Directive: Quote every item below verbatim, in the order given.

The data:

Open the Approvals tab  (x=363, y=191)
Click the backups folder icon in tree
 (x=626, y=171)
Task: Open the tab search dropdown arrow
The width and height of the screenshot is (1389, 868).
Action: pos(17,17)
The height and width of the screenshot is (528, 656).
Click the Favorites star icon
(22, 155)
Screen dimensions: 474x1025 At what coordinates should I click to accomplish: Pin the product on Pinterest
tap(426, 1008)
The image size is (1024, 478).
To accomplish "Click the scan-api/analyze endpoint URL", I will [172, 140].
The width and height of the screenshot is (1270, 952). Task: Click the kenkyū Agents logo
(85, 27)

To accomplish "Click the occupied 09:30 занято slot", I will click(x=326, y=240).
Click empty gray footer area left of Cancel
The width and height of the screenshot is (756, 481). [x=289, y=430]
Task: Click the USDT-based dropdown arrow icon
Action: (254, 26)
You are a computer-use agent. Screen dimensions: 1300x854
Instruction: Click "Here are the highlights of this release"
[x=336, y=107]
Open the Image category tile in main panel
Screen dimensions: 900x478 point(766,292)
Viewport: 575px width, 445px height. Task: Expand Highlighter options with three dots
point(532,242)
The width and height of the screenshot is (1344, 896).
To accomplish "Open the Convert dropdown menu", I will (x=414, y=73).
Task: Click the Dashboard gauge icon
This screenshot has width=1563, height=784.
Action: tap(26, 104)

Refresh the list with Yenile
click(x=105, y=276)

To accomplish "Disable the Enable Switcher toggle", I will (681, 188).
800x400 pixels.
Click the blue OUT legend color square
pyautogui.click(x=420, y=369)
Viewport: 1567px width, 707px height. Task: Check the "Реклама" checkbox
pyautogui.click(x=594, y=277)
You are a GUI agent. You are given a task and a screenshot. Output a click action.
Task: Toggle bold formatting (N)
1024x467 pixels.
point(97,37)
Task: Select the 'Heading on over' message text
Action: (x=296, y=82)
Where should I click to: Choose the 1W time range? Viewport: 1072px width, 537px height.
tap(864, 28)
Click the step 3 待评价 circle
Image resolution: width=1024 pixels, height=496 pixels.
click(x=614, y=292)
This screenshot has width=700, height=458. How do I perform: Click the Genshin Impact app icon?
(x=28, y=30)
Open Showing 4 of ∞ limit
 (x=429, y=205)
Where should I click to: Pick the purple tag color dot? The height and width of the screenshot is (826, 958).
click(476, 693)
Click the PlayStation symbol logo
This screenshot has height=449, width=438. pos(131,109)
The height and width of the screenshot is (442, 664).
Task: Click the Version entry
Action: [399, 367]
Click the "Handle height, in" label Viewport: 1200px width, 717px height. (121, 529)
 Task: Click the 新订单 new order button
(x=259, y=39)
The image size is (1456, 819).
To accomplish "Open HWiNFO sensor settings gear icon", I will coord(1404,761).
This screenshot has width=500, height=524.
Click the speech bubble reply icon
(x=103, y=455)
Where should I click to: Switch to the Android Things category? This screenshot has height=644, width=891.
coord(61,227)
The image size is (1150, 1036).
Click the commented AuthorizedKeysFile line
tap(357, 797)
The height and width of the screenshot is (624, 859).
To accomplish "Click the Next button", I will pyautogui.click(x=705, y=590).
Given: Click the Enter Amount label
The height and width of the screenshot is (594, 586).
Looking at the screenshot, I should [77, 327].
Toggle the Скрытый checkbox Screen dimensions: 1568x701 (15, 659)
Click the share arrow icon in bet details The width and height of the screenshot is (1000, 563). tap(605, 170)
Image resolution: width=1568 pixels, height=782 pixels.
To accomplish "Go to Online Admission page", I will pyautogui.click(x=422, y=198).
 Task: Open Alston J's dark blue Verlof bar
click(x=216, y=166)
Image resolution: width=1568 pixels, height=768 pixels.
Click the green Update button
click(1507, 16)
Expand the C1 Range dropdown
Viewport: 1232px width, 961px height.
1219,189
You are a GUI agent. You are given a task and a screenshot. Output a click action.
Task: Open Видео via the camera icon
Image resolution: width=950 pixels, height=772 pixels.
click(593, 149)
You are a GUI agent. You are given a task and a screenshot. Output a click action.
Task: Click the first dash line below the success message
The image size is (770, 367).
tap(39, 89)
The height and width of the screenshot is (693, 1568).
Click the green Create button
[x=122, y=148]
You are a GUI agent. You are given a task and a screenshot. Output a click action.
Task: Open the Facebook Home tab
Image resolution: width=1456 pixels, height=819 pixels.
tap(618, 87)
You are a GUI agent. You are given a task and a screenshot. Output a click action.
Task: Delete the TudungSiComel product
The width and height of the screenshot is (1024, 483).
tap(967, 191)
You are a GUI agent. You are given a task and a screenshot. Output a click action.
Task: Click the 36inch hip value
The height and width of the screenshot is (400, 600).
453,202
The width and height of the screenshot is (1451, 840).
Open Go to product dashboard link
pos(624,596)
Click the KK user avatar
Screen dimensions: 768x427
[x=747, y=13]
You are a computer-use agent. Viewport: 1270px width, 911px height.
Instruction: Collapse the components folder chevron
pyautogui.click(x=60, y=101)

Solved problem:
Open the Approvals tab  (x=363, y=191)
Click the backups folder icon in tree
 (x=626, y=171)
Task: Open the tab search dropdown arrow
The width and height of the screenshot is (1389, 868).
Action: pos(17,17)
The height and width of the screenshot is (528, 656).
Click the Favorites star icon
(22, 155)
Screen dimensions: 474x1025 At what coordinates should I click to accomplish: Pin the product on Pinterest
tap(426, 1008)
The image size is (1024, 478).
To accomplish "Click the scan-api/analyze endpoint URL", I will [172, 140].
The width and height of the screenshot is (1270, 952). Task: Click the kenkyū Agents logo
(85, 27)

To accomplish "Click the occupied 09:30 занято slot", I will click(x=326, y=240).
Click empty gray footer area left of Cancel
The width and height of the screenshot is (756, 481). [x=289, y=430]
Task: Click the USDT-based dropdown arrow icon
Action: (254, 26)
You are a computer-use agent. Screen dimensions: 1300x854
Instruction: Click "Here are the highlights of this release"
[x=336, y=107]
Open the Image category tile in main panel
Screen dimensions: 900x478 point(766,292)
Viewport: 575px width, 445px height. Task: Expand Highlighter options with three dots
point(532,242)
The width and height of the screenshot is (1344, 896).
To accomplish "Open the Convert dropdown menu", I will (x=414, y=73).
Task: Click the Dashboard gauge icon
This screenshot has width=1563, height=784.
Action: tap(26, 104)

Refresh the list with Yenile
click(x=105, y=276)

To accomplish "Disable the Enable Switcher toggle", I will (681, 188).
800x400 pixels.
Click the blue OUT legend color square
pyautogui.click(x=420, y=369)
Viewport: 1567px width, 707px height. Task: Check the "Реклама" checkbox
pyautogui.click(x=594, y=277)
You are a GUI agent. You are given a task and a screenshot. Output a click action.
Task: Toggle bold formatting (N)
1024x467 pixels.
point(97,37)
Task: Select the 'Heading on over' message text
Action: (x=296, y=82)
Where should I click to: Choose the 1W time range? Viewport: 1072px width, 537px height.
tap(864, 28)
Click the step 3 待评价 circle
Image resolution: width=1024 pixels, height=496 pixels.
click(x=614, y=292)
This screenshot has width=700, height=458. How do I perform: Click the Genshin Impact app icon?
(x=28, y=30)
Open Showing 4 of ∞ limit
 (x=429, y=205)
Where should I click to: Pick the purple tag color dot? The height and width of the screenshot is (826, 958).
click(476, 693)
Click the PlayStation symbol logo
This screenshot has height=449, width=438. pos(131,109)
The height and width of the screenshot is (442, 664).
Task: Click the Version entry
Action: [399, 367]
Click the "Handle height, in" label Viewport: 1200px width, 717px height. (121, 529)
 Task: Click the 新订单 new order button
(x=259, y=39)
The image size is (1456, 819).
To accomplish "Open HWiNFO sensor settings gear icon", I will coord(1404,761).
This screenshot has width=500, height=524.
Click the speech bubble reply icon
(x=103, y=455)
Where should I click to: Switch to the Android Things category? This screenshot has height=644, width=891.
coord(61,227)
The image size is (1150, 1036).
Click the commented AuthorizedKeysFile line
tap(357, 797)
The height and width of the screenshot is (624, 859).
To accomplish "Click the Next button", I will pyautogui.click(x=705, y=590).
Given: Click the Enter Amount label
The height and width of the screenshot is (594, 586).
Looking at the screenshot, I should [77, 327].
Toggle the Скрытый checkbox Screen dimensions: 1568x701 (15, 659)
Click the share arrow icon in bet details The width and height of the screenshot is (1000, 563). tap(605, 170)
Image resolution: width=1568 pixels, height=782 pixels.
To accomplish "Go to Online Admission page", I will pyautogui.click(x=422, y=198).
 Task: Open Alston J's dark blue Verlof bar
click(x=216, y=166)
Image resolution: width=1568 pixels, height=768 pixels.
Click the green Update button
click(1507, 16)
Expand the C1 Range dropdown
Viewport: 1232px width, 961px height.
1219,189
You are a GUI agent. You are given a task and a screenshot. Output a click action.
Task: Open Видео via the camera icon
Image resolution: width=950 pixels, height=772 pixels.
click(593, 149)
You are a GUI agent. You are given a task and a screenshot. Output a click action.
Task: Click the first dash line below the success message
The image size is (770, 367).
tap(39, 89)
The height and width of the screenshot is (693, 1568).
Click the green Create button
[x=122, y=148]
You are a GUI agent. You are given a task and a screenshot. Output a click action.
Task: Open the Facebook Home tab
Image resolution: width=1456 pixels, height=819 pixels.
tap(618, 87)
You are a GUI agent. You are given a task and a screenshot. Output a click action.
Task: Delete the TudungSiComel product
The width and height of the screenshot is (1024, 483).
tap(967, 191)
You are a GUI agent. You are given a task and a screenshot. Output a click action.
Task: Click the 36inch hip value
The height and width of the screenshot is (400, 600).
453,202
The width and height of the screenshot is (1451, 840).
Open Go to product dashboard link
pos(624,596)
Click the KK user avatar
Screen dimensions: 768x427
[x=747, y=13]
You are a computer-use agent. Viewport: 1270px width, 911px height.
Instruction: Collapse the components folder chevron
pyautogui.click(x=60, y=101)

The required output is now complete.